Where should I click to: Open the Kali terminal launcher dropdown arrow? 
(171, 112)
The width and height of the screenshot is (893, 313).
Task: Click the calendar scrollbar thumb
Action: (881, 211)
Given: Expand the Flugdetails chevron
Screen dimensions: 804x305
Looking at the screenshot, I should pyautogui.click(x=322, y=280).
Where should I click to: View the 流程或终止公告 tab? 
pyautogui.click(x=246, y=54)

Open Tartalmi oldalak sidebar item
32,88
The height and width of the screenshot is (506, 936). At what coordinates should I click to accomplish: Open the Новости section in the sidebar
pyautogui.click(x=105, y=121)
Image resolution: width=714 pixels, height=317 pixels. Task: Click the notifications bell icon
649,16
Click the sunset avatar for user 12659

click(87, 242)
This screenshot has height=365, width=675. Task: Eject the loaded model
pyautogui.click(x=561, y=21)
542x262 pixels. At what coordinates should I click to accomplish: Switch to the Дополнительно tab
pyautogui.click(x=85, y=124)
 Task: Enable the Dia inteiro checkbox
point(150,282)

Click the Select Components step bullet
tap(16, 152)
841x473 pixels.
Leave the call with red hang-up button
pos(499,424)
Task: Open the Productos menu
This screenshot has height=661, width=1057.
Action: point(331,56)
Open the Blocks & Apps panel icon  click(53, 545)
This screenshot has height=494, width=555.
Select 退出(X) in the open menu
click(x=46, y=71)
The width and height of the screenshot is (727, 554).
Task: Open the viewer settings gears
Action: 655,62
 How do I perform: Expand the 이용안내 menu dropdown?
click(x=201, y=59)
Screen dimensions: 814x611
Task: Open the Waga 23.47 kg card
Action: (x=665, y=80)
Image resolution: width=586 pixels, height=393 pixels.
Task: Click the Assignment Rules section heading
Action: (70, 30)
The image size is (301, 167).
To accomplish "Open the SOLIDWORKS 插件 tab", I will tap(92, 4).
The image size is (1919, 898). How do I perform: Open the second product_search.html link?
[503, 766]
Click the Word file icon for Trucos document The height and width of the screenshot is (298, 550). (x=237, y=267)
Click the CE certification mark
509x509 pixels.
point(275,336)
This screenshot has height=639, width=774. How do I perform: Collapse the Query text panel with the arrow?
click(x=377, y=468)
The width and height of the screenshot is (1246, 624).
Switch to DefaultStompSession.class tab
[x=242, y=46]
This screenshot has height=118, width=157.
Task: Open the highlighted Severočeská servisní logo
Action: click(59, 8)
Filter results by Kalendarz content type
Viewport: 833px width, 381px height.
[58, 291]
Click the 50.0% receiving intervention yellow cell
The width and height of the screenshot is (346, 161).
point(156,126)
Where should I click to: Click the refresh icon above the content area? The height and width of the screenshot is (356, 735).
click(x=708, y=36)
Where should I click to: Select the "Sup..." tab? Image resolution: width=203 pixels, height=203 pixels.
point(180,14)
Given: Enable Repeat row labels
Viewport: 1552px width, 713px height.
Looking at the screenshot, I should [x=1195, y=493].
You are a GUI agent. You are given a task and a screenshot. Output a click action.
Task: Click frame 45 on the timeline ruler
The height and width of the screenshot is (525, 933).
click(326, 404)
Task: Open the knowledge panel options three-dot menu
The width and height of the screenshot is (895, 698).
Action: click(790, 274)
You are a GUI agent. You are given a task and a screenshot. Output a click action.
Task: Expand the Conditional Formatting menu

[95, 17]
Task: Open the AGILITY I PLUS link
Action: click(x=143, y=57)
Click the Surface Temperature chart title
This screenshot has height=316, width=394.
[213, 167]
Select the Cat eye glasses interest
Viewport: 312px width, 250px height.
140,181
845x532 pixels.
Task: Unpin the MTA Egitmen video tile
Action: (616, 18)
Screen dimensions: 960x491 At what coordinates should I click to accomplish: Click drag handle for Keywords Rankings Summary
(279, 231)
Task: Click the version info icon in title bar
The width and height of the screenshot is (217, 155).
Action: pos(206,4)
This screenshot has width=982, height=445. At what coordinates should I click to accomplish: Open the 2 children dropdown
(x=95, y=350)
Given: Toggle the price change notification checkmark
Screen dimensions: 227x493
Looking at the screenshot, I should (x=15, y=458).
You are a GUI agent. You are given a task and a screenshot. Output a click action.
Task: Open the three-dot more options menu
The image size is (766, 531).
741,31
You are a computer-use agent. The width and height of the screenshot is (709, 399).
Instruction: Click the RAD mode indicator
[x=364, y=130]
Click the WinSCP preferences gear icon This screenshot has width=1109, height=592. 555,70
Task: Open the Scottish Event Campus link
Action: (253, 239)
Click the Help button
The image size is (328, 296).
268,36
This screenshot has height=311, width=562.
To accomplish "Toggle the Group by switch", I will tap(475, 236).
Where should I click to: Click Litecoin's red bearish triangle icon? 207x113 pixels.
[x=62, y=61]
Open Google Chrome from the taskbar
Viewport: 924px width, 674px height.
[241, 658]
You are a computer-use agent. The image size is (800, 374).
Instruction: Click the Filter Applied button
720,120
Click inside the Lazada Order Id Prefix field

---

EXERCISE
Pull out every line of the material above that contains the string "options". Treat uppercase and lowercase letters as different.

RESULT OF THIS TASK
Task: Open the knowledge panel options three-dot menu
Task: Open the three-dot more options menu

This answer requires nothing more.